That “foreigners can figure out the Argentine system and make things work” is often met with surprise. Furthermore, Legge has registered a self-denigrating response to the obviously foreign concept of Natural Deli, along the lines of “it’s been done well so it must have been done by a foreigner”. He claims that reactions are mixed, with some suppliers displaying more trust in foreign business-owners, while others attempt to take advantage, for instance selling products past their sell-by date.

Slowing Down the Pace

In recent years the expat population has exploded and US entrepreneur Martin Frankel suggests a major change since he moved to Buenos Aires three years ago is the development of support networks. At the time he spied a gap in the market, and created Expat Connection, which aims “to help expats start building a social network and a life here” through a mailing list and regular events. Frankel now estimates that one of the draws of Argentina is now the prevalence of expat community organisations.

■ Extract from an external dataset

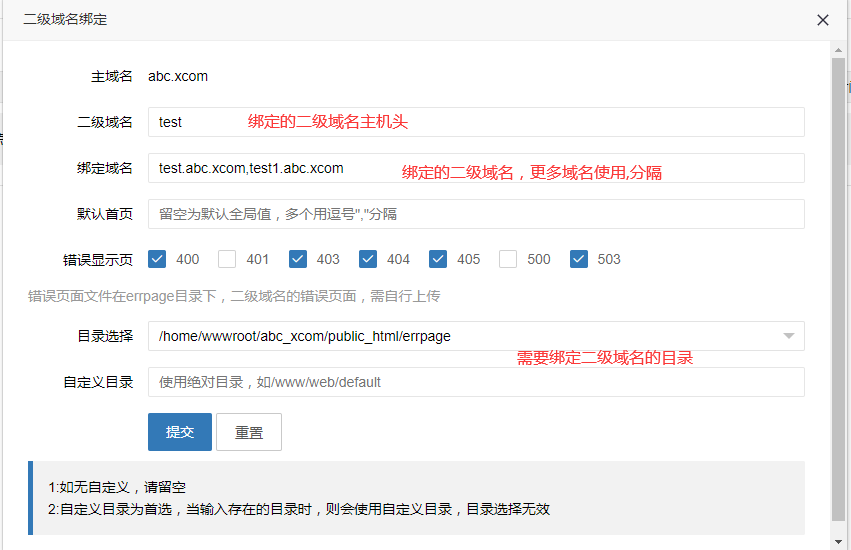Viewport: 851px width, 550px height.
Task: Click the 提交 submit button
Action: [180, 432]
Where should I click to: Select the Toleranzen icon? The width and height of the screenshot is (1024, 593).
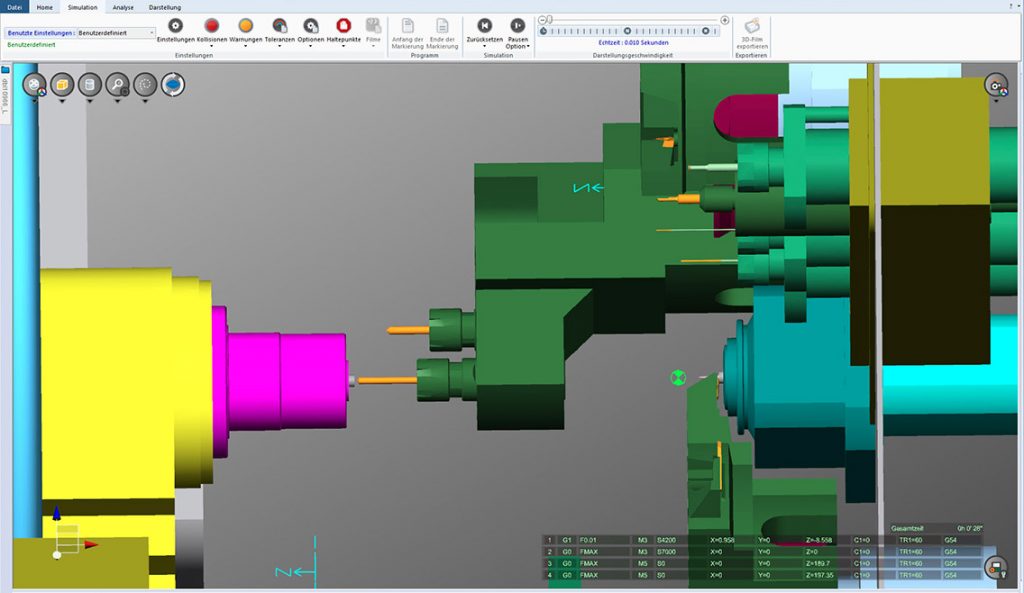[279, 26]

According to Frankel, the reason for the overwhelming presence of foreigners in Argentina is “a lifestyle decision”. On a business level, he attributes it to the fact that “the US and Europe are oversaturated and hypercompetitive. Here there are a lot of things which haven’t been done or are being done poorly. You can take risks for a lot less money.”

DNI for foreigners

However, the decision to immigrate is becoming “less and less a money issue as inflation eats into your buying power and rent is expensive”. Instead, Frankel believes the appeal lies in Argentine society. “Argentines work to live whereas North Americans live to work. There’s a philosophical difference underlying society, another pace of life. Weekends are consecrated to friends and family whereas in the US the number one priority is your career.”

A Change of Scenery

Argentina is and always has been a country of immigrants. What differentiates these new immigrants from Europe or North America is their lack of economic motivation. It is not desperation which forces the majority to leave their countries, it’s the search for something different. They are willing to leap over all hurdles to plant roots in what Oneto terms a “pole of attraction for Latin America”. Yet though often disheartening and always unpleasant, pursuing a DNI is an over-complicated, bureaucratic nightmare which reads like a Kafka novel…but which can be done.

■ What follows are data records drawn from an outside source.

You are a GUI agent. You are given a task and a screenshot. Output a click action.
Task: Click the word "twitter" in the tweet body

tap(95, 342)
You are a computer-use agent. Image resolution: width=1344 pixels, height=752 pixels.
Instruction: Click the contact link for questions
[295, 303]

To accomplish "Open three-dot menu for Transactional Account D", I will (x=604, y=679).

In order to become a resident there are several means available:

Familial regrouping: Either marrying an Argentine or having a child in Argentina. Unlike in Europe, where nationality is commonly defined by “right of blood”, in most of  Latin America “right of birthplace” is favoured. This means that the pure fact of having a child in Argentina, regardless of its parents’ nationalities, grants the entire family Argentine citizenship.

Immigration for work purposes: A company with a branch or office in Argentina elects to send an employee to work in Argentina. It is then the responsibility of the company to apply for and obtain a work visa for the employee.

Immigration for study purposes: Foreigners wanting to study in Argentina. Potential students must first be accepted into an institution recognised by the Argentine authorities. If accepted, they are also granted permission to work.

Immigration for investment purposes: Residency is granted provided the investors demonstrate their intention to invest a pre-determined sum of money in an industrial or commercial venture.

Immigration for pensioners: People who receive a certain amount of money per month from their national government or pension, thus proving that they will not be a drag on society.

To apply, the necessary documentation should be passport, birth certificate, police record from both the country of origin and Argentina as well as the relevant evidence to support the individual’s reasons for wishing to remain in Argentina (e.g. marriage certificate, work contract, letter from education establishment).

A sample of expat blogs to help you wade through the bureaucracy…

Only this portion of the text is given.